One night Barry let the little girl out for the night. She had a nice warm doghouse filled with straw. He suddenly heard a howling chorus outside the back door and investigated. Dozens of eyes gleamed at him from the dark. A pack of coyotes stood yelping, gathering around our puppy. Our puppy hovered against the farmhouse, shivering and frightened.
Another time, months later, when Tasha was an older and wiser dog, she sat outside under a full moon and opened her mouth wide and wider and began to sing beneath the moon. Louder and louder she yipped, singing, inviting the moon to come down from the sky, in the manner of all wild coyotes.
She grew to be a wonderful companion. The most gentle of souls. How the young folks loved her! They took her to Texas when they “escaped” the Upper Peninsula and then brought her back to the U.P. when they “escaped” Texas. Pardon. The blogger is getting ahead of her story.
Kathy’s grandmother, god rest her soul, did not think that Kathy and Barry should have a half-wild creature, especially after the babies arrived. Her grandmother, god rest her soul, was adamant that the creature must not live with any of her great-grandchildren. (Kathy was so offended by this suggestion she couldn’t even speak to Grandma for at least a week.)

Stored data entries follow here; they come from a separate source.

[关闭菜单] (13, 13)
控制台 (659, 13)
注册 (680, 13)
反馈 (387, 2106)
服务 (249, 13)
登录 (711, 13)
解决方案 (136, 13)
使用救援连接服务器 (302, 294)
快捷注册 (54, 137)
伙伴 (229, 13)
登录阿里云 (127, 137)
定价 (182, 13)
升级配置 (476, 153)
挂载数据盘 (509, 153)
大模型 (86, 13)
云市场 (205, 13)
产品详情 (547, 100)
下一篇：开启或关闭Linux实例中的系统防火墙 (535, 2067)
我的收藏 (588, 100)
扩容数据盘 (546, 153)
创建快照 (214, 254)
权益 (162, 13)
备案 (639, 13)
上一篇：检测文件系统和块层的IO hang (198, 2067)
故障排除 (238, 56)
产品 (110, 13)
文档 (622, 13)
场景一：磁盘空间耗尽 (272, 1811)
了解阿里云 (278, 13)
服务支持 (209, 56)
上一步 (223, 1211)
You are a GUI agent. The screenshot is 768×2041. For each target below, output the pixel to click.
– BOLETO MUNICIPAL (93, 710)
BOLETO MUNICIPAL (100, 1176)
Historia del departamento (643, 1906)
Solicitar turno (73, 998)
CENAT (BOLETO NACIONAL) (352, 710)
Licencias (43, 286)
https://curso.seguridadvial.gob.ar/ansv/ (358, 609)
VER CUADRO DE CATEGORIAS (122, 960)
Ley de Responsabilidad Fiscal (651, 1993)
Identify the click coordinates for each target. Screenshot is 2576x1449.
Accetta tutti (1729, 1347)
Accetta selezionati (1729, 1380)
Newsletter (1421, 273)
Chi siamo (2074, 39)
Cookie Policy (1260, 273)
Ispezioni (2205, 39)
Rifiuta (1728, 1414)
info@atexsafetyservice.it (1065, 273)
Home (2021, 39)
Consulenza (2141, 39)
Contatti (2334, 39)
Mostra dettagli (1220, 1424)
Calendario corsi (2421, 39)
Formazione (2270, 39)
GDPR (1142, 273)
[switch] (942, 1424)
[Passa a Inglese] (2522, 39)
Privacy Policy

Grandma didn’t understand–couldn’t possibly know–that Tasha had a gentle soul, a soul that couldn’t hurt a flea. (OK, how did you know that Tasha got fleas when they moved to Texas and infected Kathy’s parents house so that it had to be bombed and sent her brother Scot to the doctor from vicious flea bites?)
Kathy knew that Tasha was the gentlest dog soul on the planet. How did she know? She simply knew when she reached down in that window-well and scooped up the whimpering injured baby creature. That would have been the moment for any biting tendencies to manifest.
Tasha ended up visiting Elsie and Emil quite regularly, in case you wondered. Elsie served her spaghetti sandwiches on a plate.
Thank you for listening to the story of Tasha, the half-coyote dog. I hope you remembered to eat your popcorn, and that your keyboard is not disturbed by salt and butter.